Sem isso não será possível realizar melhorias em instalações industriais e processos, modernização de equipamentos e também qualificação da mão de obra, para atingir, assim, os níveis desejados de qualidade e produtividade.
É muito importante que as entidades que congregam toda a cadeia produtiva possam interagir e, juntas, traçar um plano comum para o sucesso da nossa indústria automotiva. Isso é fundamental se quisermos continuar sendo o quarto maior mercado mundial e sétimo maior produtor de veículos.
O mercado hoje exige que todos sejam mais modernos, mais produtivos e mais qualificados. Assim, investimentos em produtos de mais qualidade deve fazer parte da política industrial de todos os setores da economia.
Outro assunto que deve ser pauta permanente é a criação de centros de desenvolvimento de tecnologia, que ainda são poucos no Brasil, em que as empresas, academias e governo têm de andar juntos para que possamos ter mais escala em pesquisas e desenvolvimento, e consequentemente em inovações.

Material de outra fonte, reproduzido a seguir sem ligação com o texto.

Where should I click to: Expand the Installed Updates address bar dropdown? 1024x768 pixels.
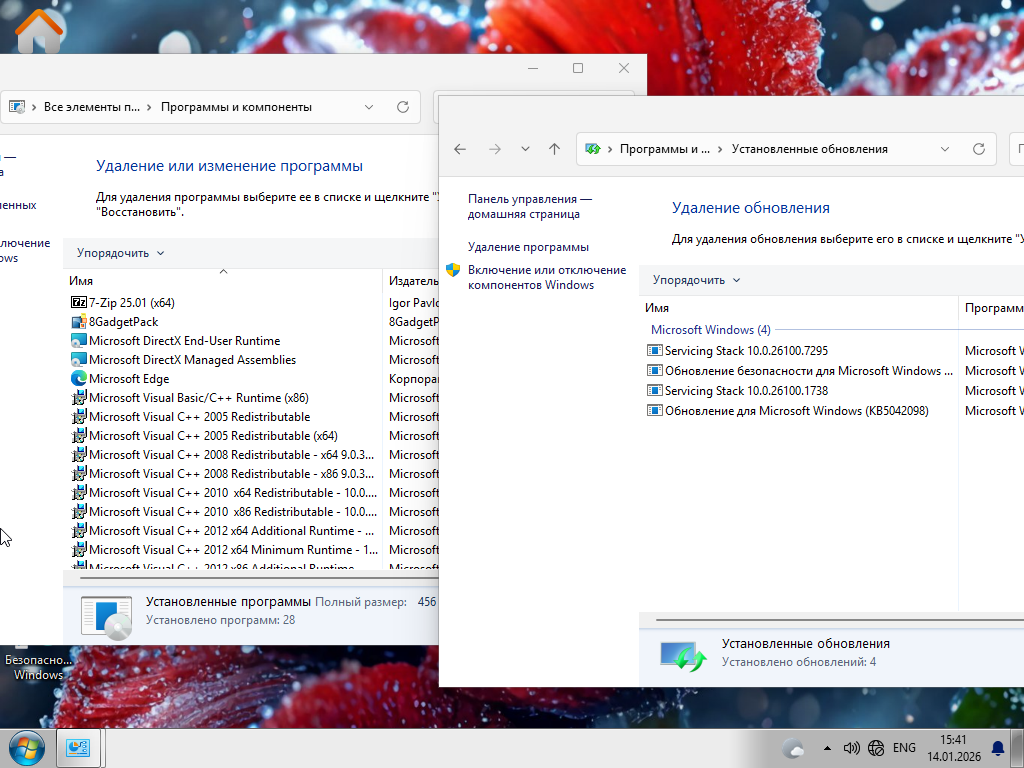click(x=945, y=149)
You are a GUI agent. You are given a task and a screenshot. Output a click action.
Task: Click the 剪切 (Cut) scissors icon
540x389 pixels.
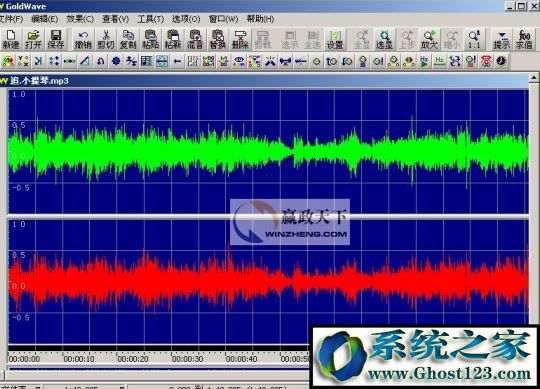click(x=106, y=39)
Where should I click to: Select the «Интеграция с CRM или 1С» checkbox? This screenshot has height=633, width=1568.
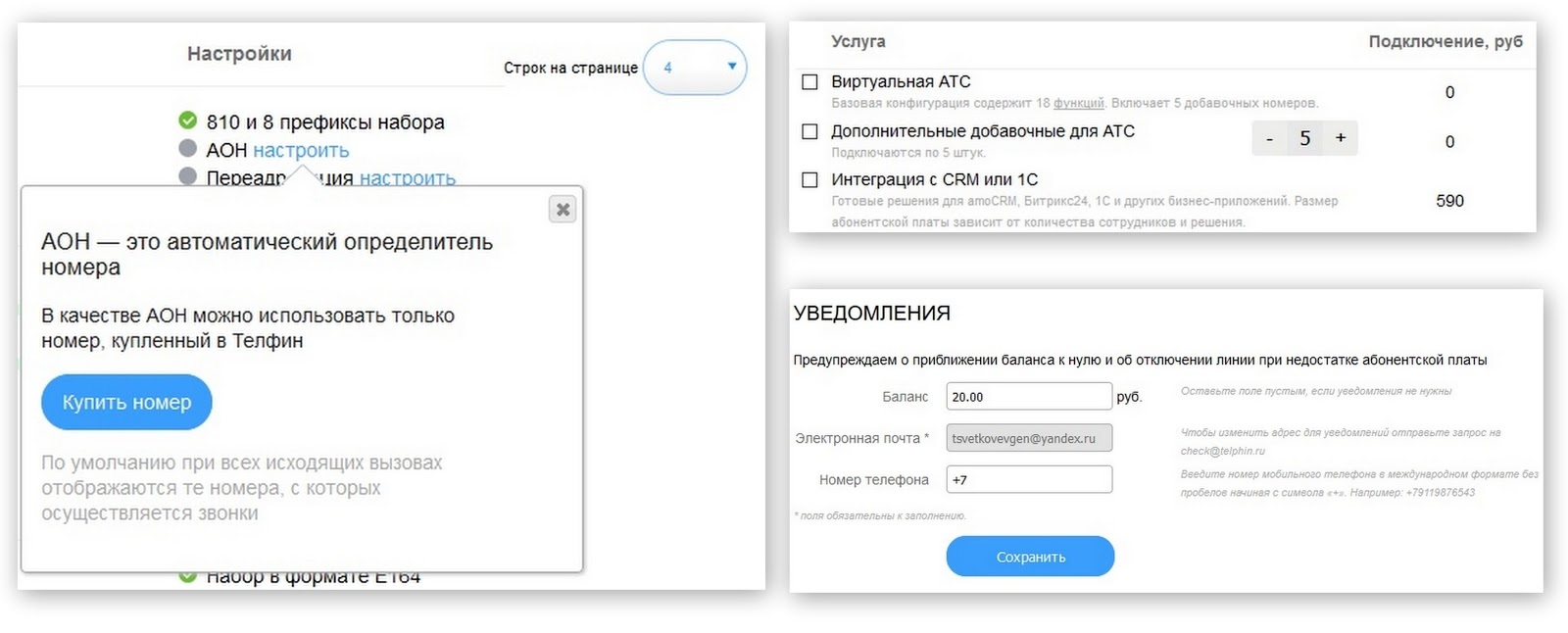(809, 179)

Se o modelo atual continuar, que é baseado em ações isoladas, os objetivos não serão atingidos. Está na hora de despertar a consciência coletiva e trabalhar em busca de um bem comum, tal como outros países já fizeram, e hoje colhem os frutos disso.
Somos uma nação de pessoas criativas, cheia de oportunidades, mas que precisam ser aproveitadas. Ainda andamos a reboque, mas temos condições de andar na vanguarda tecnológica. E a chave de tudo é a qualidade.